Import the file
Open GPX Hub, choose a GPX file, and fit the complete route on the map. Check its start, finish, distance, and segments.
A practical guide to cleaning GPS tracks, adding useful route information, checking elevation, and preparing files for running, cycling, and hiking devices.

Keep the original file as a backup, then follow these steps in the browser.
Open GPX Hub, choose a GPX file, and fit the complete route on the map. Check its start, finish, distance, and segments.
Select the track, zoom into incorrect sections, drag misplaced points onto the correct path, and remove isolated GPS spikes.
Add waypoints or elevation when needed, save with a new file name, and reopen the result before transferring it to another app or device.
Buildings, valleys, forests, and tunnels can cause recorded points to jump away from the real path.
Drag the point when the recording order is correct but its coordinates sit beside the road or trail. Keep curves smooth between the neighboring points.
Delete an isolated point when it produces an unrealistic triangle. After deletion, verify that the new line between adjacent points does not cut across terrain.
GPX elevation values may come from a GPS sensor, a barometer, or a terrain model—and they will not always match.
Use Fill Elevation when the file has no elevation or every point is near zero. The route coordinates are sent to the elevation provider and returned values are written to the track.
Move across the elevation chart and compare the indicator with the map.
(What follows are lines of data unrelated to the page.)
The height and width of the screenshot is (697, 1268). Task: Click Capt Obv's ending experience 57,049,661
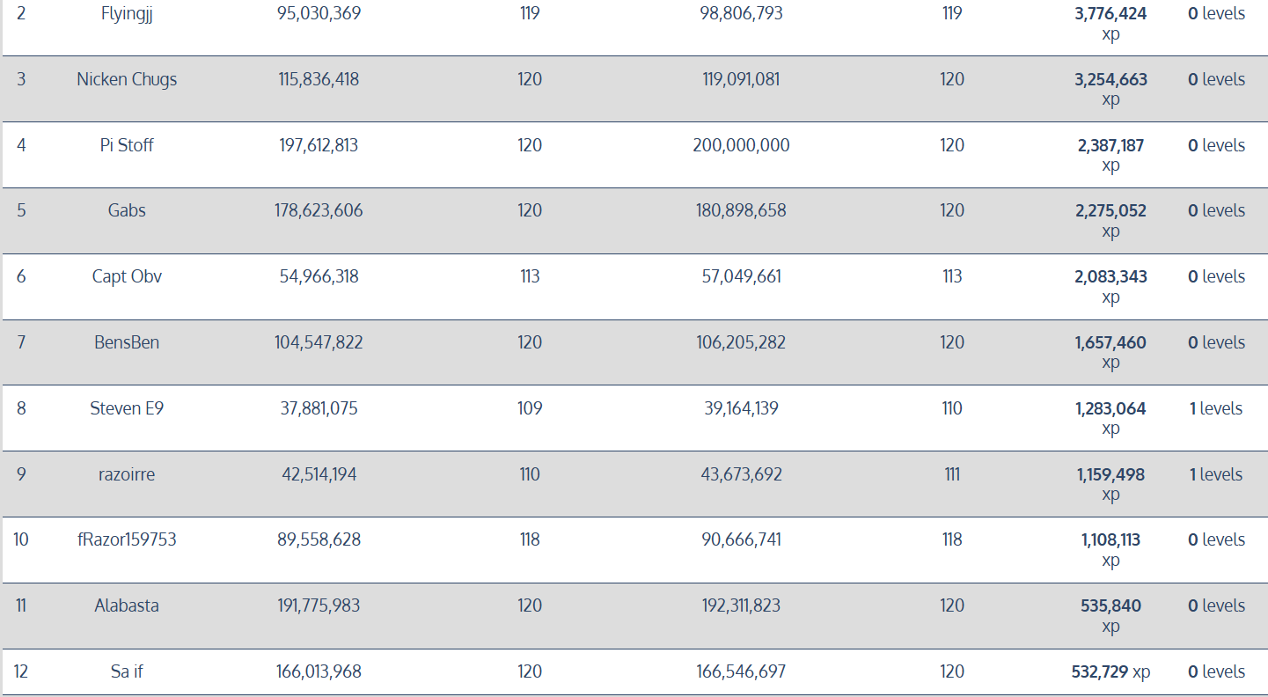(741, 276)
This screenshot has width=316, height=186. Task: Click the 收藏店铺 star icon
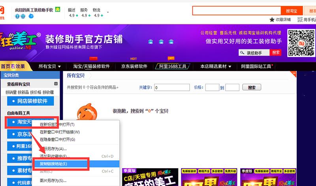point(272,19)
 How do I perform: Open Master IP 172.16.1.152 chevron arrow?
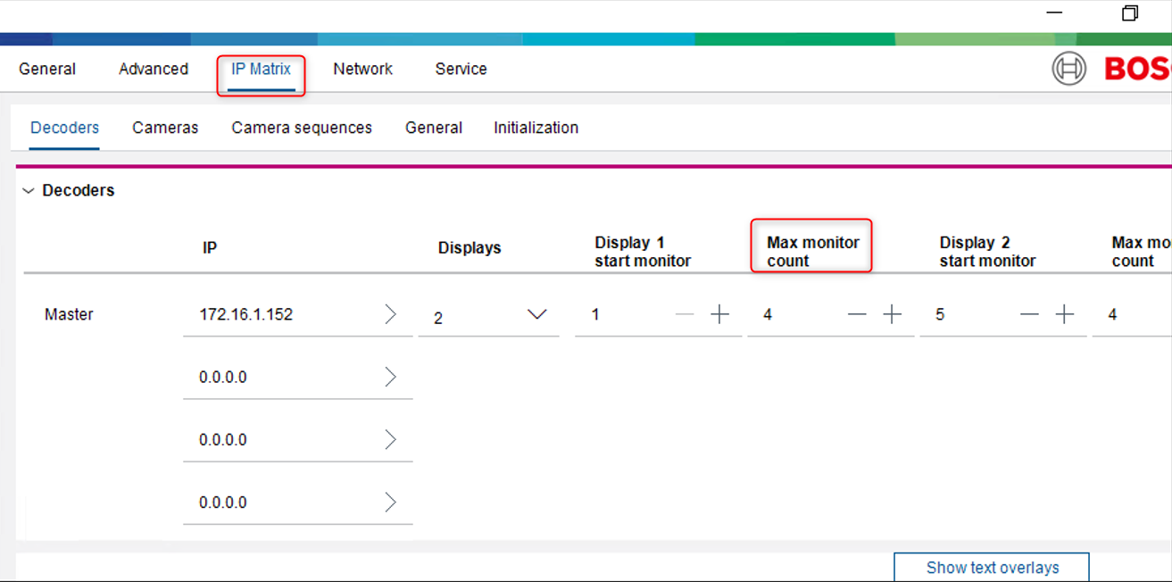pyautogui.click(x=390, y=314)
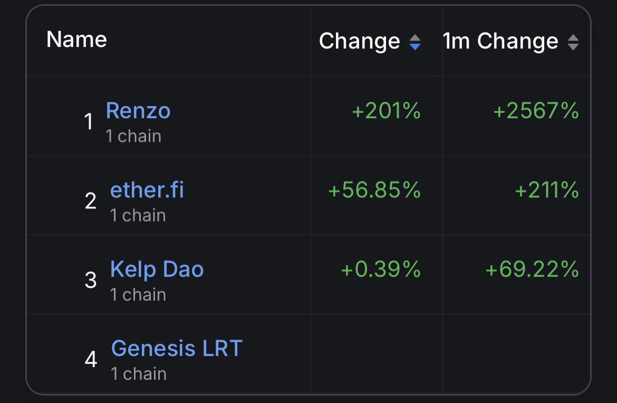617x403 pixels.
Task: Click the rank number 1 cell
Action: pos(89,121)
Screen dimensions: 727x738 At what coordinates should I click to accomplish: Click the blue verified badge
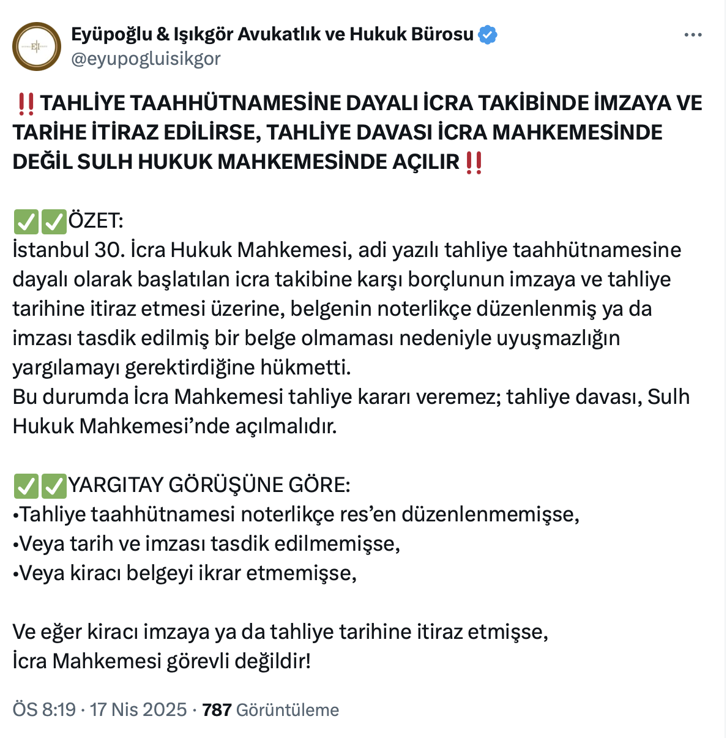pyautogui.click(x=488, y=35)
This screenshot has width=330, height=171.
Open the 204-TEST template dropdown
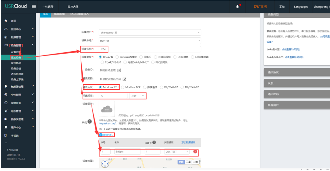tap(176, 152)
Sudden large changes can reveal a misplaced track point, bridge, tunnel, or terrain-model limitation.
Elevation gain differs among Strava, Garmin, watches, and GPX tools because each service uses different sources and smoothing rules. Compare the shape and major climbs rather than expecting identical totals.
Waypoints are named locations such as water stops, summits, trail junctions, parking areas, or hazards.
Choose Add Waypoint, click the correct location, and use a short name that remains readable on a small GPS screen. Confirm that the marker aligns with the route distance and elevation. Device support varies: some Garmin workflows import GPX waypoints as saved locations rather than course points.
An activity recording and a navigation route serve different purposes.
Edited activity files can retain timestamps that no longer match the changed geometry. Treat the edited copy primarily as a route for planning and navigation, not as a replacement for the original performance record.
Long recordings may contain tens of thousands of points.
Split a track to remove private start and finish sections or separate multiple days. Simplify a copy to reduce redundant points while preserving turns, junctions, and switchbacks. Always compare distance and route shape after simplification, and test the saved file in the intended GPS device before an activity.